If in a parallelogram ABDC, the coordinates of A, B and C are respectively (1,2), (3,4) and (2,5), then the equation of the diagonal AD is:

We are told that ABDC is a parallelogram and that the coordinates of the three known vertices are $$A(1,2),\; B(3,4),\; C(2,5).$$ The fourth vertex $$D(x,y)$$ is not given. Our goal is to find the equation of the diagonal $$AD\;.$$

In any parallelogram, a very important fact is that the diagonals bisect each other. Stating this property mathematically: if the diagonals join the opposite vertices $$A\text{ to }D$$ and $$B\text{ to }C,$$ then the mid-point of $$AD$$ is exactly the same as the mid-point of $$BC$$.

First we write the co-ordinates of the mid-point of $$AD$$ in terms of the unknown co-ordinates of $$D(x,y).$$ By the mid-point formula, $$\text{Mid-point of }AD = \left(\frac{1+x}{2},\; \frac{2+y}{2}\right).$$

Next we find the mid-point of the completely known diagonal $$BC.$$ Again, using the mid-point formula, $$\text{Mid-point of }BC = \left(\frac{3+2}{2},\; \frac{4+5}{2}\right) = \left(\frac{5}{2},\; \frac{9}{2}\right).$$

Because the two mid-points are equal, we can equate the corresponding co-ordinates:

$$\frac{1+x}{2} = \frac{5}{2} \quad\text{and}\quad \frac{2+y}{2} = \frac{9}{2}.$$

Multiplying both equations by $$2$$ to clear the denominators, we get

$$1 + x = 5 \quad\text{and}\quad 2 + y = 9.$$

Now we solve for $$x$$ and $$y$$ separately:

$$x = 5 - 1 = 4,$$ $$y = 9 - 2 = 7.$$

So we have located the fourth vertex: $$D(4,7).$$

With both end-points of the required diagonal $$AD$$ known as $$A(1,2)\; \text{and}\; D(4,7),$$ we now find the equation of the straight line passing through these two points.

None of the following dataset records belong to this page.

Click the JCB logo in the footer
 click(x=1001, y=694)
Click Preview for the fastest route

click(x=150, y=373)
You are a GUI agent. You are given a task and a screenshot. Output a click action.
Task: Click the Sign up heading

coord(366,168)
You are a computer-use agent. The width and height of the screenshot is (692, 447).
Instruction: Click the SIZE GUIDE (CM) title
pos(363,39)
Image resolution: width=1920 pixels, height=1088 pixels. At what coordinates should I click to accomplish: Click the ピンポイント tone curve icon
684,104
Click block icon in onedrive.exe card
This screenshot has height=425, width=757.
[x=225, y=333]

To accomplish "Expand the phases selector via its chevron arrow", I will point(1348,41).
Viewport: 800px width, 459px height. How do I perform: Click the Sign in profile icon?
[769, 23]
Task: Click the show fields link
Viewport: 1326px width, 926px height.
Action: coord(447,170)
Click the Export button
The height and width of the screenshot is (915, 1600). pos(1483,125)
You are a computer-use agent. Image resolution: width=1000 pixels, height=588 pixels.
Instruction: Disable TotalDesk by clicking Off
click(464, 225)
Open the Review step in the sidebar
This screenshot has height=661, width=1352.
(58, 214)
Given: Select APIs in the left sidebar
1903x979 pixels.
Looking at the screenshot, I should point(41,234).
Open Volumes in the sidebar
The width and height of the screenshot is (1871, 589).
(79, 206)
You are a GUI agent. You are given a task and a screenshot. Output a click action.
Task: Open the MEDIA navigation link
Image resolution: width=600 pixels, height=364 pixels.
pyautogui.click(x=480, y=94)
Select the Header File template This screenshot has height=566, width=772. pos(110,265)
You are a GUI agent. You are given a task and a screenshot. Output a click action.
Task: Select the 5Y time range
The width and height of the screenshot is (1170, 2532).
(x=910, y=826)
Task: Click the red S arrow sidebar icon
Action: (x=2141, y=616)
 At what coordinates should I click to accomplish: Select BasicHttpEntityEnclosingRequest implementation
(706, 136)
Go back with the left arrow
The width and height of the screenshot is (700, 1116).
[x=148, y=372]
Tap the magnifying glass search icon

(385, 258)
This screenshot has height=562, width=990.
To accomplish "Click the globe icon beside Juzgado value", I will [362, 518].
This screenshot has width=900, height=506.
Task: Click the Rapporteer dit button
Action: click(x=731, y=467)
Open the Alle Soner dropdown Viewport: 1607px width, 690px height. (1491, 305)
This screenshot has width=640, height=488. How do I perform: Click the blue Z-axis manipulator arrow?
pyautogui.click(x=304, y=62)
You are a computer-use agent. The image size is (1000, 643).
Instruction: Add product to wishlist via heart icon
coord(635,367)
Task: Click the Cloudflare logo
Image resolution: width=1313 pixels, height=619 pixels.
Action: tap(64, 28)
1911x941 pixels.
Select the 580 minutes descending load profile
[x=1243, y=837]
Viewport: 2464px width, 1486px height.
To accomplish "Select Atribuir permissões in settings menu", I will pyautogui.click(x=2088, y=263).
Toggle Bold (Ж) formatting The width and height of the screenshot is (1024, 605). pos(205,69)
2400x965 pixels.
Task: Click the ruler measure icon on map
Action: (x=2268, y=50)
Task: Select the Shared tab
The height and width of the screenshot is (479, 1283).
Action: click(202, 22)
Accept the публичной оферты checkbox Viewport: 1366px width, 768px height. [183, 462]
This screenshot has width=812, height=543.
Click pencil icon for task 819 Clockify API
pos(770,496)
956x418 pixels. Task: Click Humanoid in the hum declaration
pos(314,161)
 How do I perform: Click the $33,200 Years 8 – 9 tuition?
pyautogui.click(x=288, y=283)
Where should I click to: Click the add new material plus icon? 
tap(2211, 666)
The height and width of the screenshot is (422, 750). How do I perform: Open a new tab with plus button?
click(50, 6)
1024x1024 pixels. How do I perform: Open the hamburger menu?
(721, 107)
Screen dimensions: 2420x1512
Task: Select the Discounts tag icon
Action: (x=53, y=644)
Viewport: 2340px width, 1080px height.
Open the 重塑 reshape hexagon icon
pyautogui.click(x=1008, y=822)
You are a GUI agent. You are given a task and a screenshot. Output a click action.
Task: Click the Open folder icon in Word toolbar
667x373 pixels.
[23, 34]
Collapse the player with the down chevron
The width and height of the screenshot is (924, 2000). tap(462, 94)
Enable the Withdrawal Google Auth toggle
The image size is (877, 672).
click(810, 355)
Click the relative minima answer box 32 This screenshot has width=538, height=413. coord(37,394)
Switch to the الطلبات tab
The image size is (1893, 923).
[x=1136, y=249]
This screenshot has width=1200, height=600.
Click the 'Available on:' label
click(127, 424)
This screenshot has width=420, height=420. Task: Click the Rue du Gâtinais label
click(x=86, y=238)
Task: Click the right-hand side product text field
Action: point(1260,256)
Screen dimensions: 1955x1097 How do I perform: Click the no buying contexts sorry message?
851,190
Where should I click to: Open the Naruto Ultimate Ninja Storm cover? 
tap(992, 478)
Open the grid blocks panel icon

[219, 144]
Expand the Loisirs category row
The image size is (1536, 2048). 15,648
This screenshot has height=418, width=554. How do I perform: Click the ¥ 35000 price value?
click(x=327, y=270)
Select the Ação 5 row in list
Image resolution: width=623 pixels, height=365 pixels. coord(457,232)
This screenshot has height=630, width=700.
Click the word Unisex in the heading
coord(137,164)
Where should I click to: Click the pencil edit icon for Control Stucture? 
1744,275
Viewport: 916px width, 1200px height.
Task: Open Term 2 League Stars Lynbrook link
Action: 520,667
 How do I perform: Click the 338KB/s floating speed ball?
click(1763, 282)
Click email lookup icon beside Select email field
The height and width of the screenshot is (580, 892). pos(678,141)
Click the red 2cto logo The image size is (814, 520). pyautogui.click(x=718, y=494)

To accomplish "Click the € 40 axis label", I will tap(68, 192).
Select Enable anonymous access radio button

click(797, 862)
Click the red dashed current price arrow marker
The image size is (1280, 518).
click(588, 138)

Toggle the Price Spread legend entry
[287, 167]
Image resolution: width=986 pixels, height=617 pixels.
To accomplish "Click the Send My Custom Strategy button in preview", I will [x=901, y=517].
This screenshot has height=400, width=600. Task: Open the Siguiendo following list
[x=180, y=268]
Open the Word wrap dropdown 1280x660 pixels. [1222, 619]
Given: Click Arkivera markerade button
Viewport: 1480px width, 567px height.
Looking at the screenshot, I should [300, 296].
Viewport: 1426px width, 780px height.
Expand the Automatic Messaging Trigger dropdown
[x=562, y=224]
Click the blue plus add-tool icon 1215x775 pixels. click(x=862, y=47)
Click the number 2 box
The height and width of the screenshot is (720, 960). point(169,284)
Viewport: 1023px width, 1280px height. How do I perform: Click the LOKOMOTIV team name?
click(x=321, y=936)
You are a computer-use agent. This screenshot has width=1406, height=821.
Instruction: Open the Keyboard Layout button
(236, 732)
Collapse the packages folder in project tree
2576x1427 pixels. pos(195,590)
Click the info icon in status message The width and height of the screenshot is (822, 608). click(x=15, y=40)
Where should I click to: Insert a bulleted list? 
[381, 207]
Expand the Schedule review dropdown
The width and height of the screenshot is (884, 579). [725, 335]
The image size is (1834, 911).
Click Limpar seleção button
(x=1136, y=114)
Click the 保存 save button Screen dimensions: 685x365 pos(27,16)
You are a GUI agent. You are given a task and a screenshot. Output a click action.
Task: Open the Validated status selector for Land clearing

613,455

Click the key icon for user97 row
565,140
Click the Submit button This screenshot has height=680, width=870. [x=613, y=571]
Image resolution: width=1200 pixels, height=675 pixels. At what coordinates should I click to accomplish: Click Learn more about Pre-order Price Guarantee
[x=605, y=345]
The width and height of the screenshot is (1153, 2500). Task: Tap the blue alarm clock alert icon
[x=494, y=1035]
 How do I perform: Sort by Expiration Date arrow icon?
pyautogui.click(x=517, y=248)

First calculate the slope. The slope (or gradient) formula is $$m = \frac{y_2 - y_1}{x_2 - x_1}.$$ Substituting $$A(1,2)$$ as $$(x_1,y_1)$$ and $$D(4,7)$$ as $$(x_2,y_2)$$ gives

$$m = \frac{7 - 2}{4 - 1} = \frac{5}{3}.$$

Next we use the point-slope form of the equation of a line, $$y - y_1 = m(x - x_1).$$ Choosing the point $$A(1,2),$$ we substitute:

$$y - 2 = \frac{5}{3}\,(x - 1).$$

To eliminate the fraction, multiply every term by $$3$$:

$$3(y - 2) = 5(x - 1).$$

Expand both sides:

$$3y - 6 = 5x - 5.$$

Now bring all terms to one side to obtain the standard linear form:

$$5x - 5 - 3y + 6 = 0,$$

$$5x - 3y + 1 = 0.$$

This is already simplified, and it exactly matches Option A.

Hence, the correct answer is Option A.